International career
- Years: Team / Apps / (Points)
- 2014–present: Scotland / 73 / (30)

= Emma Wassell =

Scottish rugby union player

Emma Wassell (born 28 December 1994) is a Scottish rugby union player from Aberdeen. She made her debut for Scotland's national team in the opening Six Nations match of 2014 and has played in every subsequent national match, including the 2021 Women's Six Nations Championship.

== Club career ==
Wassell currently plays for Ealing Trailfinders in the PWR. She played for Loughborough Lightning (also PWR) prior to that, signing from her previous club, Corstorphine Cougars RFC, in 2021. Her first team was Edinburgh's Murrayfield Wanderers, who encouraged her to try for the Scotland U20 team.

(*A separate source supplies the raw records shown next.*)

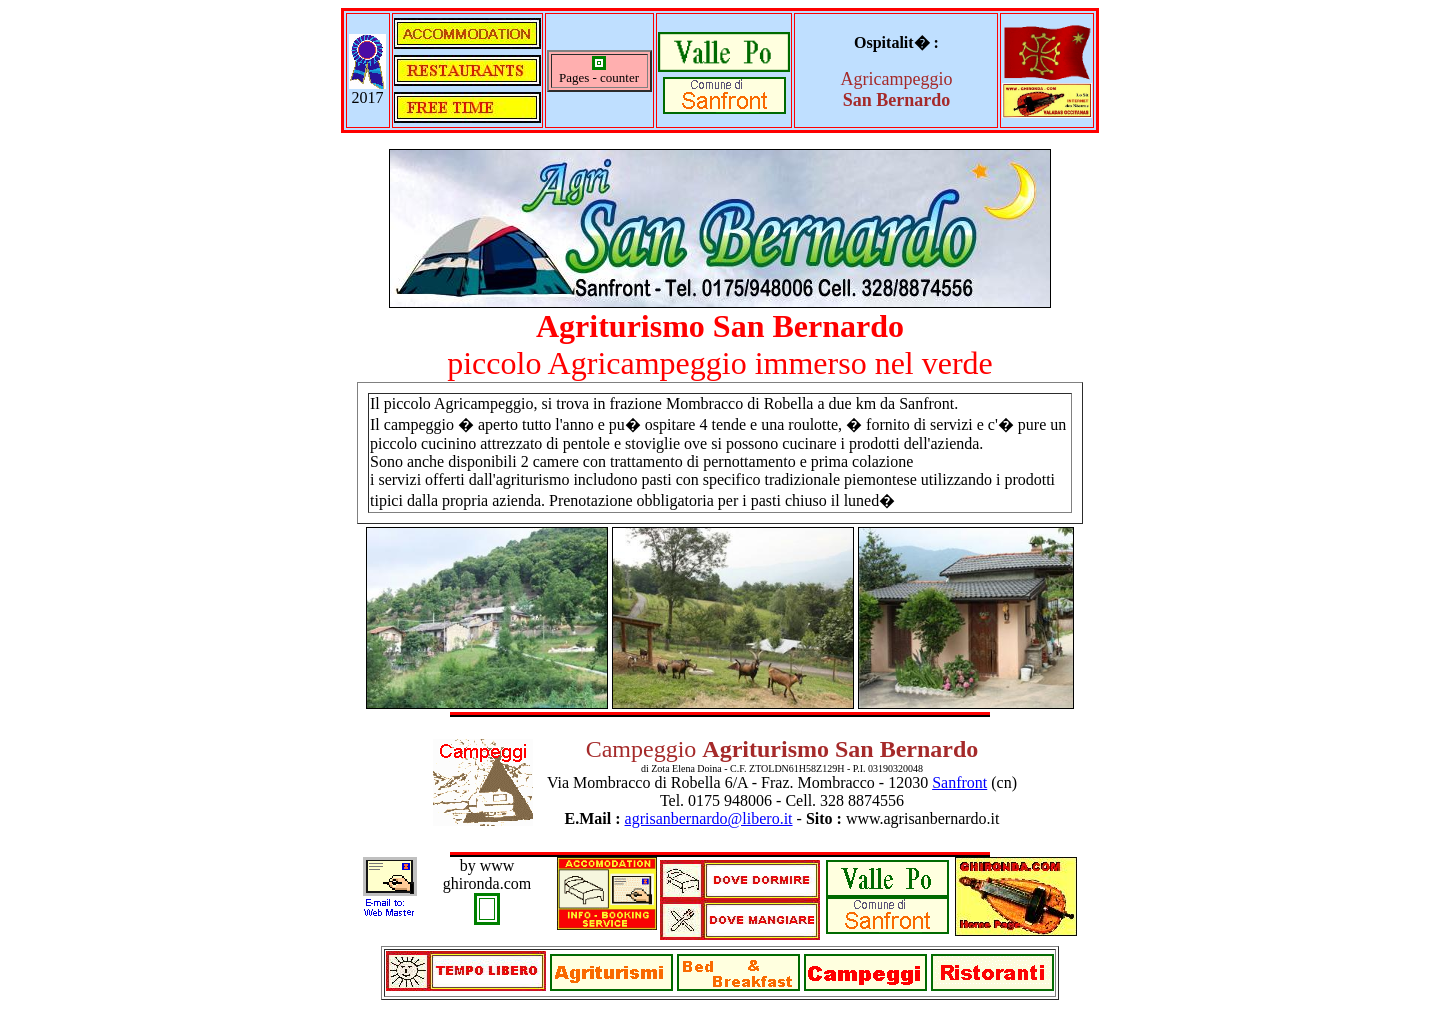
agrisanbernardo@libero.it (709, 818)
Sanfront (959, 782)
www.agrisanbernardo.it (923, 818)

== International career ==
Wassell debuted for the Scottish national team in 2014 in the opening Six Nations match against Ireland and played in every subsequent national match until April 2022, a wrist injury calling a premature end to a record-shattering streak of 54 consecutive international appearances. Wassell played a key role in the decisive 59–3 victory against Columbia in February 2022, booking Scotland's place in the Women's Rugby World Cup for the first time since 2010.

Despite scoring in the Women's Six Nations 2021 match against Italy, the team were defeated, as the visiting side triumphed with a 41–20 win.

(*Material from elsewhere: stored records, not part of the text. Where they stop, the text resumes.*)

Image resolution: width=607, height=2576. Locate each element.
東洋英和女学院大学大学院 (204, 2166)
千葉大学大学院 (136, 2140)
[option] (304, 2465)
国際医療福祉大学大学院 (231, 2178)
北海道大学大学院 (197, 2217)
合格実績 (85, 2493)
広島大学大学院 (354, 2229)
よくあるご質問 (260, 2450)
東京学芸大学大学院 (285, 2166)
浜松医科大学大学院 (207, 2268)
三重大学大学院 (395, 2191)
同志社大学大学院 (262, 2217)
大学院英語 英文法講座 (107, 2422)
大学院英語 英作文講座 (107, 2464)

She was a member of Scotland Women U19 7s squad in 2013, and also played in the Scotland U20 side, which beat Finland earlier that year.

In the 2017 Women's Six Nations, Scotland's defeat of Wales proved a career highlight for Wassell.

She was named in the Scottish side for the 2025 Women's Rugby World Cup in England.

== Personal life ==
Emma Clare Wassell first took up rugby at school when she was 15 and progressed through Scotland Women U18s pathway until 2012. Prior to this, she was a keen gymnast but chose to try rugby for a chance to play a team sport, when the coach of Ellon Rugby Club came to the school looking for new players. In an interview for Scottish Rugby, she describes how her father had played for the club before her, although he died before Wassell entered the sport.

She studied accountancy and finance at Edinburgh's Heriot-Watt University, giving her a chance to join her first team, Murrayfield Wanderers in Edinburgh.

She works as a full-time auditor with the firm Anderson Anderson & Brown LLP in Aberdeen. She is currently combining her rugby career with her studies for her chartered accountancy exams. In sports and regional media, she has commented on balancing a professional career in accountancy with a future in women's rugby. In an interview with The Scotsman she gave in April 2021, she describes the intensity of her schedule of balancing rugby and work.